На мгновенье Мариане представился ужас неожиданного для советских войск немецкого наступления. Эсесовцы, обученные, откормленные, как звери, ринутся вперед…
“Нет. Не бывать этому. Наши должны быть предупреждены”, – решила разведчица.
Капитан услышал возню девушки за спиной, повернулся и положил ей руку на плечо.
– Ну, как дела, Маурин, чего невесел? – спросил он на ломаном украинском языке.
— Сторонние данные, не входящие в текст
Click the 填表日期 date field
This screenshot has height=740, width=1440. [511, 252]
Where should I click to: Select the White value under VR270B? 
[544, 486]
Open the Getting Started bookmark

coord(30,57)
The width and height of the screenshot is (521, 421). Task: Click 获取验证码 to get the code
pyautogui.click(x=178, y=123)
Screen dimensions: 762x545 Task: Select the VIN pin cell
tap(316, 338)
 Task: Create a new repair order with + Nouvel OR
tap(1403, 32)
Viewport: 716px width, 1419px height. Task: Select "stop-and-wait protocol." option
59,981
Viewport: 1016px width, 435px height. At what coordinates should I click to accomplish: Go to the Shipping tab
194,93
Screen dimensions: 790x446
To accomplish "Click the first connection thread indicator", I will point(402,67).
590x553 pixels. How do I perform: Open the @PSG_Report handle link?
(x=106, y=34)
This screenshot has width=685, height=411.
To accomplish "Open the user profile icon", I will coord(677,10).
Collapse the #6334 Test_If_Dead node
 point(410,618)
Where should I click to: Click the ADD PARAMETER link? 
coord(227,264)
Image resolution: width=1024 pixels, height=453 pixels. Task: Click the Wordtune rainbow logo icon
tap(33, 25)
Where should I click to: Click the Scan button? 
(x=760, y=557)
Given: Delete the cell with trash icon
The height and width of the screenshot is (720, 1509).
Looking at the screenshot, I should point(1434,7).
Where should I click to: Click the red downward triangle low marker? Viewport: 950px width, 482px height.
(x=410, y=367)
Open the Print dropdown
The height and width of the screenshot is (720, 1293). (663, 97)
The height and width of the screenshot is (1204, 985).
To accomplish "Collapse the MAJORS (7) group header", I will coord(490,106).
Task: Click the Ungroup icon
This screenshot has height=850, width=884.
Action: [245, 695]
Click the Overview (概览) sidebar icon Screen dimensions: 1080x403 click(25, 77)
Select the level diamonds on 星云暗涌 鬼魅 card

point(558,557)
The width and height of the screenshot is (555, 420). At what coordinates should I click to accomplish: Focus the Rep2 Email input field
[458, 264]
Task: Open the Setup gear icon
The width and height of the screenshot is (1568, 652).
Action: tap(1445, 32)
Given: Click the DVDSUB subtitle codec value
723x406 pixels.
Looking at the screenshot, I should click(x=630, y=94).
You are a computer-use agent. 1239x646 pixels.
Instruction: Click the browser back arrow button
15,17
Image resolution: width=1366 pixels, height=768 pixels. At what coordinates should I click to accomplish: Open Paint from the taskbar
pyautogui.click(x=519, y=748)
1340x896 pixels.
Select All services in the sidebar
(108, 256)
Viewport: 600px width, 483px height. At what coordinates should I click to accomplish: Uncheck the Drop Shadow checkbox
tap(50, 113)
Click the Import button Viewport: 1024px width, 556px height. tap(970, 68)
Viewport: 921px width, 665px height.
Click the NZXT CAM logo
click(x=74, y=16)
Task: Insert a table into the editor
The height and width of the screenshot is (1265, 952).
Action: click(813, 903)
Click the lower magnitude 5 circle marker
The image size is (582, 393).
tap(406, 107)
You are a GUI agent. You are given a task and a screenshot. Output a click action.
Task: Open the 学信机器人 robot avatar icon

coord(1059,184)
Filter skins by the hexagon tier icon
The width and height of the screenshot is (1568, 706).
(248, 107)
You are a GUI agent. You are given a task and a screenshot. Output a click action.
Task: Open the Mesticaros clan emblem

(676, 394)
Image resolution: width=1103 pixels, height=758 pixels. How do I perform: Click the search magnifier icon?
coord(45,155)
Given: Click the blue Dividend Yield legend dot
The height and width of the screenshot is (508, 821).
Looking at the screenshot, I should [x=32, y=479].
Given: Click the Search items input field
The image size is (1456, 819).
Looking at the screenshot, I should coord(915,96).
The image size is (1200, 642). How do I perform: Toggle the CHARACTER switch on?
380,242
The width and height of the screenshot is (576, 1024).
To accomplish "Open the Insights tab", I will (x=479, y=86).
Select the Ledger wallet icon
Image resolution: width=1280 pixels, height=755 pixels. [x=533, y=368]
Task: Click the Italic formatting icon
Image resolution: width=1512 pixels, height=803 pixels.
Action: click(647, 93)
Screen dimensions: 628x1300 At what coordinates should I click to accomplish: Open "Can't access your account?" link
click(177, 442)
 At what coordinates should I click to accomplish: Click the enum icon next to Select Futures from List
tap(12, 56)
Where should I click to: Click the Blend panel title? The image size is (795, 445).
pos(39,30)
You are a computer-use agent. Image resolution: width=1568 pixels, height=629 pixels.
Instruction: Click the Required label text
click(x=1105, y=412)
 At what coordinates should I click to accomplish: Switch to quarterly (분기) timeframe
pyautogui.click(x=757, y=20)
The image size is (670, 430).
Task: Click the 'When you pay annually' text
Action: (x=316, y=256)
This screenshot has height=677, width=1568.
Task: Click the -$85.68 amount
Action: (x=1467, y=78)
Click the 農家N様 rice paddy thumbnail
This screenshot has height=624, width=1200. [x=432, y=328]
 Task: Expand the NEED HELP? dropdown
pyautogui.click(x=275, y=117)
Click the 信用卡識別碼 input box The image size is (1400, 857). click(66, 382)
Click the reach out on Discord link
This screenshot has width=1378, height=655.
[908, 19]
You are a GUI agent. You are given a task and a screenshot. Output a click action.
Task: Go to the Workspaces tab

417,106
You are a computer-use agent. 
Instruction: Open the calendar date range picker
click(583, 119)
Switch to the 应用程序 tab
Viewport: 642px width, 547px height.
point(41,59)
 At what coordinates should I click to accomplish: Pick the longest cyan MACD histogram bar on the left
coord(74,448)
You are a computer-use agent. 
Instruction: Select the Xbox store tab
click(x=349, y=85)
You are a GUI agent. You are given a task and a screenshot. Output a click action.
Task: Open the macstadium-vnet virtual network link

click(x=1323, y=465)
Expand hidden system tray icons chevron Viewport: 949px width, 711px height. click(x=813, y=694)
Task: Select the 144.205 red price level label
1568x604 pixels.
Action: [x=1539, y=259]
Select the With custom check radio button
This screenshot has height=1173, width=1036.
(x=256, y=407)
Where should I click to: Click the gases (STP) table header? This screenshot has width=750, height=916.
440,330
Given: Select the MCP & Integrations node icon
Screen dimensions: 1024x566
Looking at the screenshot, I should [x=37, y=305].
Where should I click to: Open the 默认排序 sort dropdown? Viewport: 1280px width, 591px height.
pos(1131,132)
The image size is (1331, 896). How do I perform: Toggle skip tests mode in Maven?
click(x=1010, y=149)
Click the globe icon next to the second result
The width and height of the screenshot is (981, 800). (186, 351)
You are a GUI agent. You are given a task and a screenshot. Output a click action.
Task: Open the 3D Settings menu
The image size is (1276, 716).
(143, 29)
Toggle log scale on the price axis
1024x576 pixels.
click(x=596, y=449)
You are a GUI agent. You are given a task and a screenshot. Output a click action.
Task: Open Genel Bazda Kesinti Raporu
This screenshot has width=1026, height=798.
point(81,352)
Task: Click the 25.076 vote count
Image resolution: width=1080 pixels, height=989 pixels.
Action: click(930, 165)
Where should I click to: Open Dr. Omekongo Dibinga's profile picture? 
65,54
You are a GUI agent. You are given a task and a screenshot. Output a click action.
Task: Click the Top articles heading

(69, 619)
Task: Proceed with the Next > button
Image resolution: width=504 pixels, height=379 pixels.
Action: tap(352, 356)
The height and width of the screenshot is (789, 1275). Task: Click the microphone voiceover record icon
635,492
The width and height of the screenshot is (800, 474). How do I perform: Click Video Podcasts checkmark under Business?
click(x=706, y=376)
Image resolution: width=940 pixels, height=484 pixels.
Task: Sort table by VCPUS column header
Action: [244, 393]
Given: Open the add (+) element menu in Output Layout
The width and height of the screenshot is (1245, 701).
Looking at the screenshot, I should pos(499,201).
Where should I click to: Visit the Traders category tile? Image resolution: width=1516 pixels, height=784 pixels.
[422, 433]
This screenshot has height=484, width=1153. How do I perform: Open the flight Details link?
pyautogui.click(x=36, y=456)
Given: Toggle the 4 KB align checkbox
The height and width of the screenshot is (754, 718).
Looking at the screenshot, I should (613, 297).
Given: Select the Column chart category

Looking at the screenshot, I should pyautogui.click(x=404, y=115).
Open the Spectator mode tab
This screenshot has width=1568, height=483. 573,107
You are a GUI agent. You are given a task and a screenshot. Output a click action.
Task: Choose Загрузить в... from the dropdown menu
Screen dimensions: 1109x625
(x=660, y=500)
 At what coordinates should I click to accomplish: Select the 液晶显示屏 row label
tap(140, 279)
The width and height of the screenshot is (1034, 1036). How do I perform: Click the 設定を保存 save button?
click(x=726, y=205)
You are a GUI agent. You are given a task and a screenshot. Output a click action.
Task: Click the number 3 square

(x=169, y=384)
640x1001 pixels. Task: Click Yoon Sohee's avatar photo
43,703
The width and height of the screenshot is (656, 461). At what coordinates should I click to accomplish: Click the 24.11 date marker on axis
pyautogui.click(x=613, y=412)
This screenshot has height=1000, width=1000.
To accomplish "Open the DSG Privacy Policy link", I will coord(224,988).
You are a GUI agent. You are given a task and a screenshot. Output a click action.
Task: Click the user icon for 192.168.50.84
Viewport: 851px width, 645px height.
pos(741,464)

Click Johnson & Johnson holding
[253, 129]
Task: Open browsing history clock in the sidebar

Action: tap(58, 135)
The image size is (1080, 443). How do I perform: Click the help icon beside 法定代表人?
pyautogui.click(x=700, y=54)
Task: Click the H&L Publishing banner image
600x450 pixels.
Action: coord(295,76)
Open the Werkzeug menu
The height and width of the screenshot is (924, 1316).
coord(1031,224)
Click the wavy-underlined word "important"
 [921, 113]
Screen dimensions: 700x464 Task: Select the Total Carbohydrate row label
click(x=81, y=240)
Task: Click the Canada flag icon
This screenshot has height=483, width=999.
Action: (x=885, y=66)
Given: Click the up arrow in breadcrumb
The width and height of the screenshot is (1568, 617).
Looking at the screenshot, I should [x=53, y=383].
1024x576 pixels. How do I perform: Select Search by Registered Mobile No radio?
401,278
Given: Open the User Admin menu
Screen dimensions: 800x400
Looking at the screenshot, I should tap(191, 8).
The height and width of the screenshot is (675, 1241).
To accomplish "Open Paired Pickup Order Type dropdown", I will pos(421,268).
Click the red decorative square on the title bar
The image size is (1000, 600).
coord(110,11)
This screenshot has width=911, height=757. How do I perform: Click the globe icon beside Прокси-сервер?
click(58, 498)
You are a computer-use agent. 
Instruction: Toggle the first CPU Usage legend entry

– А чего веселиться, пан гауптман. Ходят слухи, что скоро отправляетесь на фронт, и кто его знает, что можеть случиться, береги вас господь… – Она перекрестилась. – Я так привязалась к вам. Хороший вы человек… – сказала Мариана, напуская на себя жалобный вил.
Капитан был растроган.
– Что делать, дорогая. Война, криг, понимаешь? Через неделю, а может, и раньше – нах фронт.
“Планы не изменились”, – отметила Мариана.
Ночью, лежа рядом с Дуней в сарае, она постаралась припомнить карту, но… безуспешно. Все запомнить не удалось, а сведения нужны точные. “Ничего другого не остается, как выкрасть карту у капитана”. Она содрогнулась при этой мысли, но иного выхода не видела.
Девушка долго думала. Затем разбудила Дуню.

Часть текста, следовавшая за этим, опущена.